Lines of data:
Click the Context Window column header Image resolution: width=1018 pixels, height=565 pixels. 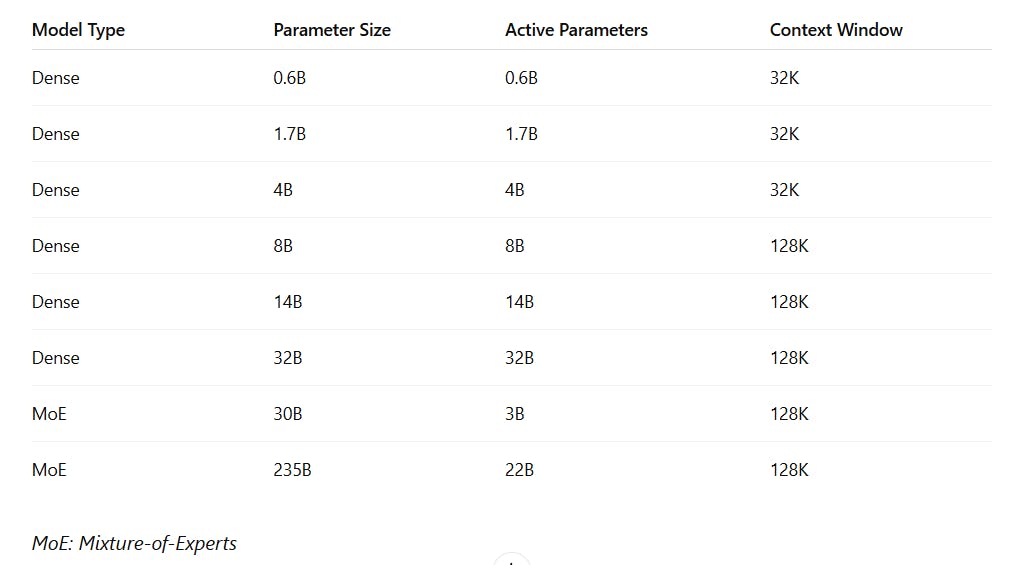click(836, 30)
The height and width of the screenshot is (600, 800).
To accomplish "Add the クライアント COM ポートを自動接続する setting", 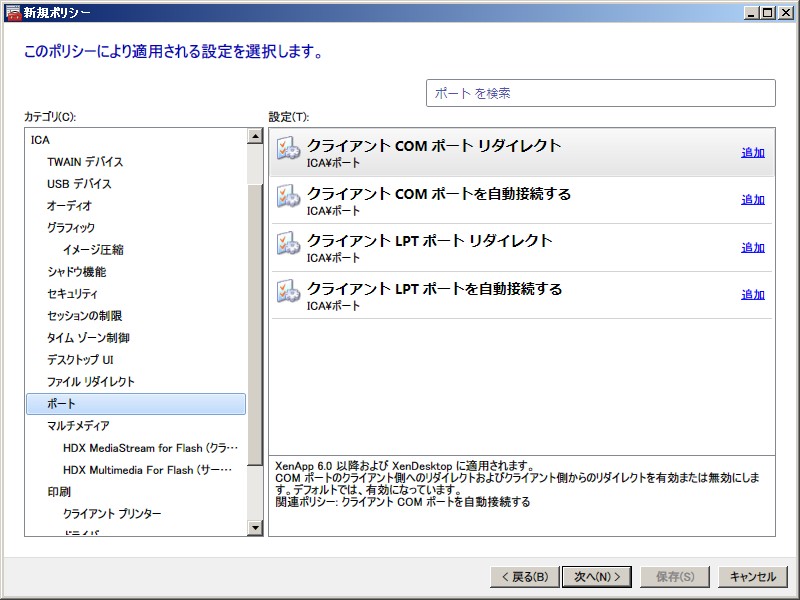I will [752, 200].
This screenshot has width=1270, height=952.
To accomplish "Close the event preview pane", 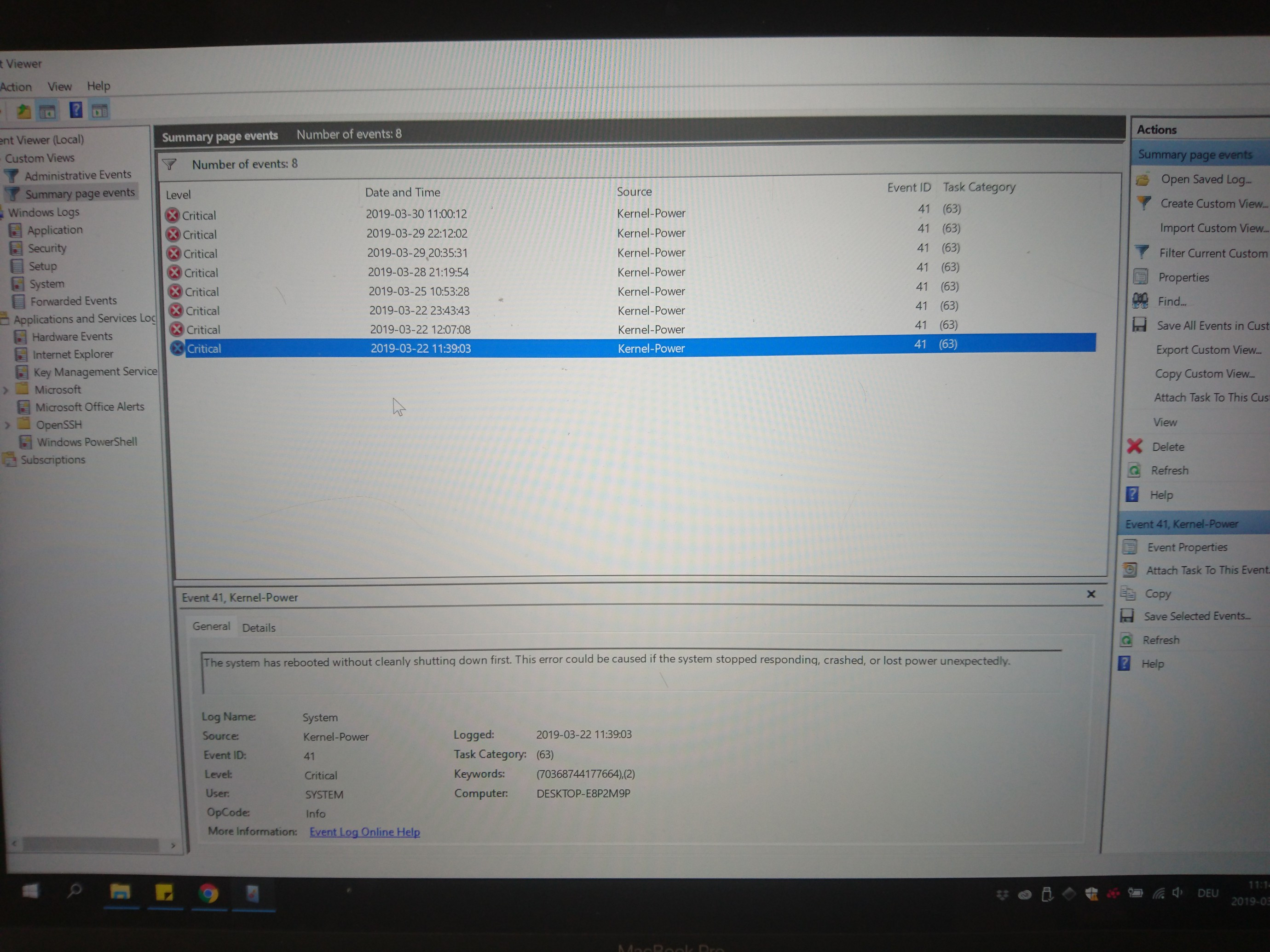I will pos(1091,594).
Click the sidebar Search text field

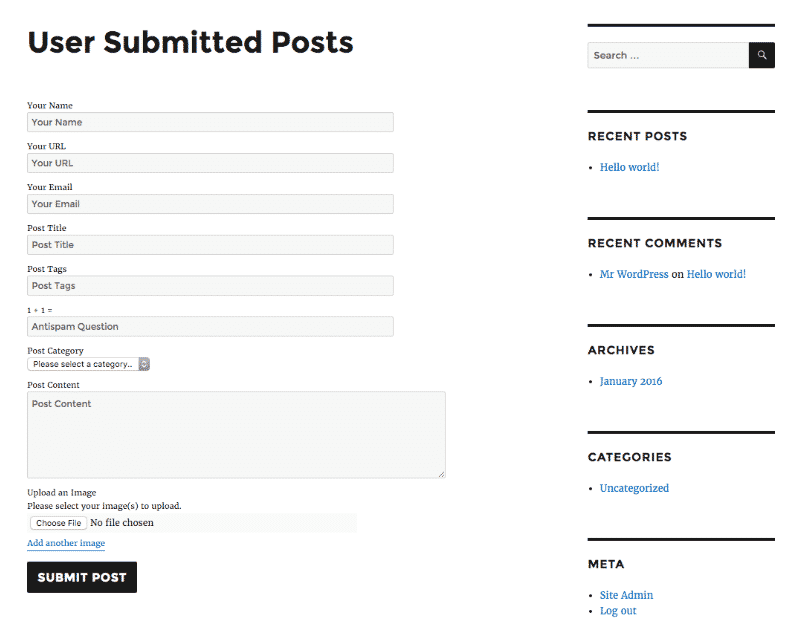point(667,55)
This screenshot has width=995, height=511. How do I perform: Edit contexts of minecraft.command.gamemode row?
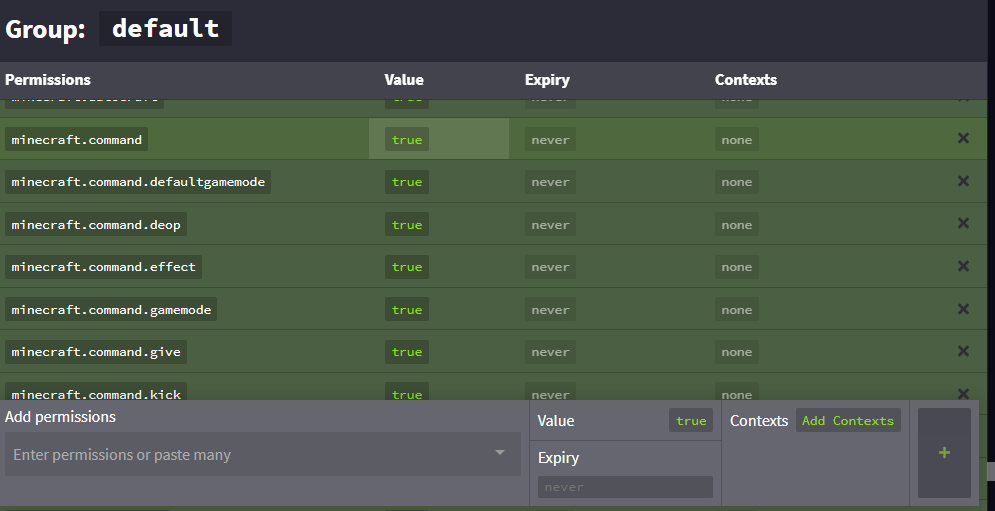(736, 310)
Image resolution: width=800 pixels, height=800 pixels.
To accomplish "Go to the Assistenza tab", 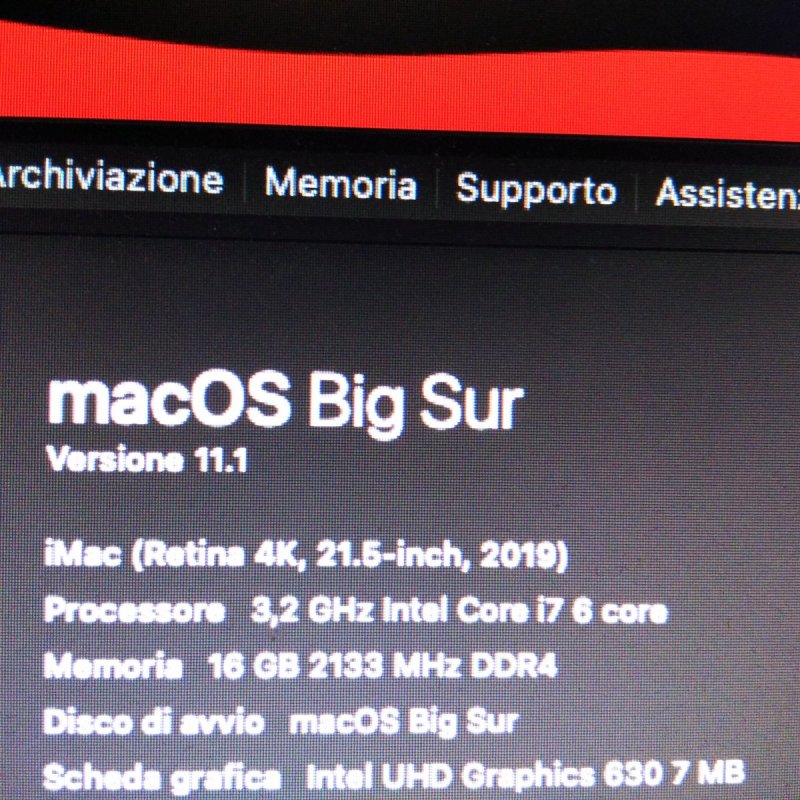I will click(x=728, y=193).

Given task: Which rows above contain the word "This"? List each of them in full.

Exercise output:
This screenshot has width=1270, height=952.
This screenshot has width=995, height=511. How do I perform: Edit contexts of minecraft.command.gamemode row?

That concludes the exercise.